WHAT TO WORK ON: Repeat the material word for word, beginning at the line that contains "Click the black phone in left photo" and stopping after the line that contains "point(350,373)". Leave out everything else.

ROWS:
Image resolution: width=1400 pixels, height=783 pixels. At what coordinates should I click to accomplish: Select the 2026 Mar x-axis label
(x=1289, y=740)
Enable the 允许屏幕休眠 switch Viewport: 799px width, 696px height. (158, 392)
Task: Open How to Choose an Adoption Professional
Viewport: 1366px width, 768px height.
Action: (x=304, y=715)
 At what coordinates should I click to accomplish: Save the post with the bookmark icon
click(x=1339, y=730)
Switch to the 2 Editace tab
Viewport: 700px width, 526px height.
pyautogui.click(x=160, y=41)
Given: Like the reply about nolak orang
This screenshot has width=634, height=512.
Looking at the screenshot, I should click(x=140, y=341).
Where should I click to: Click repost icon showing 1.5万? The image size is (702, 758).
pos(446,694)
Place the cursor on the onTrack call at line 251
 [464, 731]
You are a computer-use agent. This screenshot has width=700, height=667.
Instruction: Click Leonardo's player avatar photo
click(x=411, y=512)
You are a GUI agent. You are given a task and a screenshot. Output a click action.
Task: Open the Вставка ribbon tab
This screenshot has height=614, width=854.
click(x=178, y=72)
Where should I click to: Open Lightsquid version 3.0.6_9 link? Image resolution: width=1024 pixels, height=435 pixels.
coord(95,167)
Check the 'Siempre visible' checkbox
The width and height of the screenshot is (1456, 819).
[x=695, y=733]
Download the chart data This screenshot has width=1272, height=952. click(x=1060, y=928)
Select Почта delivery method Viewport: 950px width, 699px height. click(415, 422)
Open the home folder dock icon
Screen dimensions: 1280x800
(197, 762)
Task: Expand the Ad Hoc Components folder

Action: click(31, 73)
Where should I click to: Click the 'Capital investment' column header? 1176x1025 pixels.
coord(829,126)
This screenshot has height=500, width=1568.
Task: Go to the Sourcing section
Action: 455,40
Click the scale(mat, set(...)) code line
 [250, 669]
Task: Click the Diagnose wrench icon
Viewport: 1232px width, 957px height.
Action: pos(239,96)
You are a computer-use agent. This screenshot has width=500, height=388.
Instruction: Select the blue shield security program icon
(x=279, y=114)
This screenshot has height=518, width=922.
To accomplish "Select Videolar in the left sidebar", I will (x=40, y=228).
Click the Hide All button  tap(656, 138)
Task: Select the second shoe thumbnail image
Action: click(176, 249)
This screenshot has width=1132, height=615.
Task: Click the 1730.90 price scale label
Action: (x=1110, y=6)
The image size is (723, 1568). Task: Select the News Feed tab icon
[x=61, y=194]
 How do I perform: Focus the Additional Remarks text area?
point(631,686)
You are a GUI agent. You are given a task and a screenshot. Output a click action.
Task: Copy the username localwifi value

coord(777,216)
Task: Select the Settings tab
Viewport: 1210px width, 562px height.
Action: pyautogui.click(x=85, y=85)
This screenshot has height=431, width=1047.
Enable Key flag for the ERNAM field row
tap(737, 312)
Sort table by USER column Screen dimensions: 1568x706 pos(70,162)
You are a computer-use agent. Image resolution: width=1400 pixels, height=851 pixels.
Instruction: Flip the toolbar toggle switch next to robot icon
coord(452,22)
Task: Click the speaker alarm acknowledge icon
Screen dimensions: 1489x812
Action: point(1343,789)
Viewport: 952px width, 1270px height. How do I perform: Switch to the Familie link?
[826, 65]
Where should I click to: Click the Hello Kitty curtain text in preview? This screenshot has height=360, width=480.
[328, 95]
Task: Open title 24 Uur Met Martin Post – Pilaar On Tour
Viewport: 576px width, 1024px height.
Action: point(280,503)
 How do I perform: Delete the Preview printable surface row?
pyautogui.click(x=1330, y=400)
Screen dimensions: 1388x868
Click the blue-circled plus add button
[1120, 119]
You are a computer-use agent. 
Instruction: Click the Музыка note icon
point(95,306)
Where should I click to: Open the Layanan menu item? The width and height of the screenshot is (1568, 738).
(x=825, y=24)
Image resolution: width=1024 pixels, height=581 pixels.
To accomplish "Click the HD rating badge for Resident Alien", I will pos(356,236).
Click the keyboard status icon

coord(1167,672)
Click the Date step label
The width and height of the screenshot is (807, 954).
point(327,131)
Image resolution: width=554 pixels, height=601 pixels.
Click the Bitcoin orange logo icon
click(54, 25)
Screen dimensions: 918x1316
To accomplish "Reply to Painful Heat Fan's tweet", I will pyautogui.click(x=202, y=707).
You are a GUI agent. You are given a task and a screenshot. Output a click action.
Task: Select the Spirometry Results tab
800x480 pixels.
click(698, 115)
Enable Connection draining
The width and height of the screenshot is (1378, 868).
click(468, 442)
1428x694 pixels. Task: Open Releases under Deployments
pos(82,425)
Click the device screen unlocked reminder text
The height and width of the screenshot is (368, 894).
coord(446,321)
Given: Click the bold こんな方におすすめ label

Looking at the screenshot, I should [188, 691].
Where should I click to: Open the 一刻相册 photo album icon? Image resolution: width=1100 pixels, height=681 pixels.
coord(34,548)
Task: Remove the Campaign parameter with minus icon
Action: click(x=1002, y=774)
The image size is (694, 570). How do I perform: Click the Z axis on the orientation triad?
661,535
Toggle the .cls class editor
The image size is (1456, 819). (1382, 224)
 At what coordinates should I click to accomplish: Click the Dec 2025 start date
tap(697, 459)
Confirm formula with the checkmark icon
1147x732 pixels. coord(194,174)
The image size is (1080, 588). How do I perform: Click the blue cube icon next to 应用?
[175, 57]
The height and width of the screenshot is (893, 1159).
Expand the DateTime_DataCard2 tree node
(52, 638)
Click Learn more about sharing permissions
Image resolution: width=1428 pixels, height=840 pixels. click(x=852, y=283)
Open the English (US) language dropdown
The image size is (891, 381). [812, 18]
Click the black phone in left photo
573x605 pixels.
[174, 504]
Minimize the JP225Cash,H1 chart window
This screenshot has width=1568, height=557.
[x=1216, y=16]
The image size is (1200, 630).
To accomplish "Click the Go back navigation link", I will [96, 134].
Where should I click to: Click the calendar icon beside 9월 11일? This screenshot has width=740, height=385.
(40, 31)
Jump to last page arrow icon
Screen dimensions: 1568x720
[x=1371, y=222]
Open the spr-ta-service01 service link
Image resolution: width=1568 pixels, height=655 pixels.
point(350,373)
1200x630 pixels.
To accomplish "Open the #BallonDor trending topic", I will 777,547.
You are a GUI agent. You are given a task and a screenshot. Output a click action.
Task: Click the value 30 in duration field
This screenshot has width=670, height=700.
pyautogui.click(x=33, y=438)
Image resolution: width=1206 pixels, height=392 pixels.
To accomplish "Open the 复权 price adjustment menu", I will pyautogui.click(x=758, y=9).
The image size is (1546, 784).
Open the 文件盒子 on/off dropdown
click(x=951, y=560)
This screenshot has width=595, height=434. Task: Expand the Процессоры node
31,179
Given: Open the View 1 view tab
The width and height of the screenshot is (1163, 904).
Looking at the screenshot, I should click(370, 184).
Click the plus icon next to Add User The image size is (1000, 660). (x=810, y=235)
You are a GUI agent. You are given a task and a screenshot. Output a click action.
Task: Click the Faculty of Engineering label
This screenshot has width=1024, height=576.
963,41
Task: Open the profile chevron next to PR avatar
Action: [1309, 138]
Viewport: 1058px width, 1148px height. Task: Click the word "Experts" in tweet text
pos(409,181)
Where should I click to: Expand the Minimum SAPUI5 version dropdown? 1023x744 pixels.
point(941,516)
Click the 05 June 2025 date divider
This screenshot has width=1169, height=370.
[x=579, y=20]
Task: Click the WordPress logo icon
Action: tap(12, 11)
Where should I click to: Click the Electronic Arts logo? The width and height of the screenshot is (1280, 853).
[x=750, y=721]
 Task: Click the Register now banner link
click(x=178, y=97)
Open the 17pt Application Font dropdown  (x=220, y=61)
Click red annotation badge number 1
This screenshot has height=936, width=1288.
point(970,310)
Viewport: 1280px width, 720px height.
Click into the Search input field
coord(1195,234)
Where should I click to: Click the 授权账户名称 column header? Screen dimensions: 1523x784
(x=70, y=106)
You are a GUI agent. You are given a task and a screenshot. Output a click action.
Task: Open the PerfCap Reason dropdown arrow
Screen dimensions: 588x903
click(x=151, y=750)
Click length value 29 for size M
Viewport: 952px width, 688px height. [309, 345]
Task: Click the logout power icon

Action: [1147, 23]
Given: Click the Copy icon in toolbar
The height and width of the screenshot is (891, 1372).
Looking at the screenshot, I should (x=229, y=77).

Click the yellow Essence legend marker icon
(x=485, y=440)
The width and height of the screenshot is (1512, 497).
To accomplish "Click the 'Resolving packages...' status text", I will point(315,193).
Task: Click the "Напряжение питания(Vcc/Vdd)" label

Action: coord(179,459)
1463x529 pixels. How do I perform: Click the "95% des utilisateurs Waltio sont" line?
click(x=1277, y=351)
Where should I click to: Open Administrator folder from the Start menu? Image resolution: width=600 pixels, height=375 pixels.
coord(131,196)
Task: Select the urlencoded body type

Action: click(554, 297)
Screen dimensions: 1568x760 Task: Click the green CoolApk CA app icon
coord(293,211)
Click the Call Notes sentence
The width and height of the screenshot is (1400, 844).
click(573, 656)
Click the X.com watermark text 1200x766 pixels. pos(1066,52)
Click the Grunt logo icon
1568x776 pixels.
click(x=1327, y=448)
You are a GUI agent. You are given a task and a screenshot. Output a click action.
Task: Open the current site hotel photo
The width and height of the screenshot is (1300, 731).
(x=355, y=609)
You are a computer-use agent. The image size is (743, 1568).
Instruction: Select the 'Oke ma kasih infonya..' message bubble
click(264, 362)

EXPECTED OUTPUT:
Click the black phone in left photo
573x605 pixels.
[174, 504]
Minimize the JP225Cash,H1 chart window
This screenshot has width=1568, height=557.
[x=1216, y=16]
The image size is (1200, 630).
To accomplish "Click the Go back navigation link", I will [96, 134].
Where should I click to: Click the calendar icon beside 9월 11일? This screenshot has width=740, height=385.
(40, 31)
Jump to last page arrow icon
Screen dimensions: 1568x720
[x=1371, y=222]
Open the spr-ta-service01 service link
Image resolution: width=1568 pixels, height=655 pixels.
point(350,373)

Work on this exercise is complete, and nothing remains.